Future Earnings

On the job training for students in need

Back Article Jan 1, 2012 By Dixie Reid

Juliana Espinoza was a bashful teenager until last summer when she began a year-long internship at Junior Achievement of Sacramento.

Arranged by administrators at Cristo Rey High School Sacramento, where she is a freshman, the clerical position she fills in the office and at Junior Achievement information booths at community events has evolved Espinoza into a self-assured young woman.

“We go to work, and they teach us about the real world and how to speak to people,” says Espinoza, 14. “I was shy at first, but no more. It’s helped me a lot. At Cristo Rey, they teach you to be really friendly. And if you have bad grades, they make you raise them — fast.”

Espinoza is making As and Bs, she says.

Cristo Rey is a private, college-preparatory Catholic high school in Sacramento’s south area. It has fewer than 300 students, all of whom participate in the school’s work-study program and come from families of limited economic means.
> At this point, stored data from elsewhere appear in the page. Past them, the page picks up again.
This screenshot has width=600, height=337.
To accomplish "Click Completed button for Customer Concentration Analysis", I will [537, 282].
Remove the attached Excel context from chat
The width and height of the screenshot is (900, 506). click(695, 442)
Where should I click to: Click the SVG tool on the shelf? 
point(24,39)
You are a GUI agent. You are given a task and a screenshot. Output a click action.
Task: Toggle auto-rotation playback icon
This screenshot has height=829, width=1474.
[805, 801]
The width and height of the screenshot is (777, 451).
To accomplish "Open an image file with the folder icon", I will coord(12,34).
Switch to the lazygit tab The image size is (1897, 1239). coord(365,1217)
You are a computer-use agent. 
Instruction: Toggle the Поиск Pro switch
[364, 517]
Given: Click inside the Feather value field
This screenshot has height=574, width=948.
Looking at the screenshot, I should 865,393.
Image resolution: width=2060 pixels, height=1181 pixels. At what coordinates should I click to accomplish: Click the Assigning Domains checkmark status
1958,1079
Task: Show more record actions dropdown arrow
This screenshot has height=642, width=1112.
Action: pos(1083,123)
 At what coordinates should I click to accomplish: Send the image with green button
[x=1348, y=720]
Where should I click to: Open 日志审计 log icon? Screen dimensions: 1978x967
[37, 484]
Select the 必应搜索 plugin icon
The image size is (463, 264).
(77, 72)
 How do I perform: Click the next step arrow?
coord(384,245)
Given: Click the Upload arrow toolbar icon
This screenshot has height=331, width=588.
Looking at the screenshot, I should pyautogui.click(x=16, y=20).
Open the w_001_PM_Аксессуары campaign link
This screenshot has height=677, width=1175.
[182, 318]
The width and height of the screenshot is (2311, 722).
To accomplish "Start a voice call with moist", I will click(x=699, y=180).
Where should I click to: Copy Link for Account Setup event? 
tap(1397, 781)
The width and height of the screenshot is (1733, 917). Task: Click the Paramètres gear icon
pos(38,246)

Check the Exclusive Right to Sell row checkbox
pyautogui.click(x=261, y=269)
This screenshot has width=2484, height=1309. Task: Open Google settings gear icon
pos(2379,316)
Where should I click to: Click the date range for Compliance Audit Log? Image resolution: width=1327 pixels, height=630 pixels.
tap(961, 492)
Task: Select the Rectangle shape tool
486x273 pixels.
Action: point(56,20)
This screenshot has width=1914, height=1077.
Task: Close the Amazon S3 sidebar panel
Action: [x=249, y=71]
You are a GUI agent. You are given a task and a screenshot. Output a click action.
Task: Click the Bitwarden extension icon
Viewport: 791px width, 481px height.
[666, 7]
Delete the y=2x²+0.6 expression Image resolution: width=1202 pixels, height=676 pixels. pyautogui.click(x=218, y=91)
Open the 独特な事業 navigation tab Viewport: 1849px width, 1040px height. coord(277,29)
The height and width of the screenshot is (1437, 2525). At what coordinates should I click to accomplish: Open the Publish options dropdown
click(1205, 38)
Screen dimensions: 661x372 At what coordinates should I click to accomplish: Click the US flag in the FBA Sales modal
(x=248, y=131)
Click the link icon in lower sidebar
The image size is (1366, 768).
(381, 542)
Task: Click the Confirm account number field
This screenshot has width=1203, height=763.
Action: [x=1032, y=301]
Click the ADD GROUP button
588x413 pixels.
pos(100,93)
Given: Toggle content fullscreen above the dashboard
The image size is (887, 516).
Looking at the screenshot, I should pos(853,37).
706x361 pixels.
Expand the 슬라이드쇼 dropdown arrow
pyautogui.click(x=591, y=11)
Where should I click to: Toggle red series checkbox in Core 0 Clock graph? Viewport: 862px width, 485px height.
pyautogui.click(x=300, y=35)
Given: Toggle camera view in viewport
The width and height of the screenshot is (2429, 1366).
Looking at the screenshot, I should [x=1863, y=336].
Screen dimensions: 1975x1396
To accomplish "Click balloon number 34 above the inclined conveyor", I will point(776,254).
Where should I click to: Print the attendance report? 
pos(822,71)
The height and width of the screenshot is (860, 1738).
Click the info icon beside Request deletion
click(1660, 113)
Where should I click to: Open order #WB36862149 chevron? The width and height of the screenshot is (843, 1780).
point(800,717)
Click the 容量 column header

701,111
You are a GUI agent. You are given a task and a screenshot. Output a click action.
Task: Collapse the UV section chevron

“How we fund their education is that every student works five days a month for a company that sponsors them,” says Program Manager Carmen Raggio. “That covers 60 percent of the cost of running the school. So we can offer them an education comparable to Christian Brothers or Jesuit (high schools) for less.”

The Sacramento campus, which opened in 2006, is one of 24 Cristo Rey secondary schools in the U.S. So far, every student who’s graduated from the Sacramento school has been accepted into college.

“It proves that this model works because of the amazing companies and organizations that sponsor the students and help motivate them,” Raggio says.

“We can offer them an education comparable to Christian Brothers or Jesuit (high schools) for less.”

Carmen Raggio, work/study program manager, Cristo Rey

Approximately 90 Sacramento businesses and nonprofits “hire” Cristo Rey students each school year. This is the first time Junior Achievement has participated.

“It’s been super fun,” says spokeswoman Julie Rooney. “And it’s great to have young people representing us because we are a youth-focused nonprofit. Plus, it helps us out with such a small staff, and Juliana is really creative and so talented.”

Junior Achievement also partners with Cristo Rey High by taking its Success Skills program to the campus each summer. All incoming freshmen are required to attend a four-week “boot camp” before the school year begins. The seven-session, success-skills component helps students develop interpersonal skills and apply them in the workplace with mock job interviews.

“The difference it makes is phenomenal,” says Raggio. “Its program connects the dots for them: Why you do the things you do? Why it’s important to be a successful person? And what it is like to go to work. What they learn now, they will be able to use later.”

Though just 14, Espinoza already has her sights set on medical school. She wants to be a doctor, perhaps specializing in pediatric medicine.

“I think I’m going to do great in my future,” she says.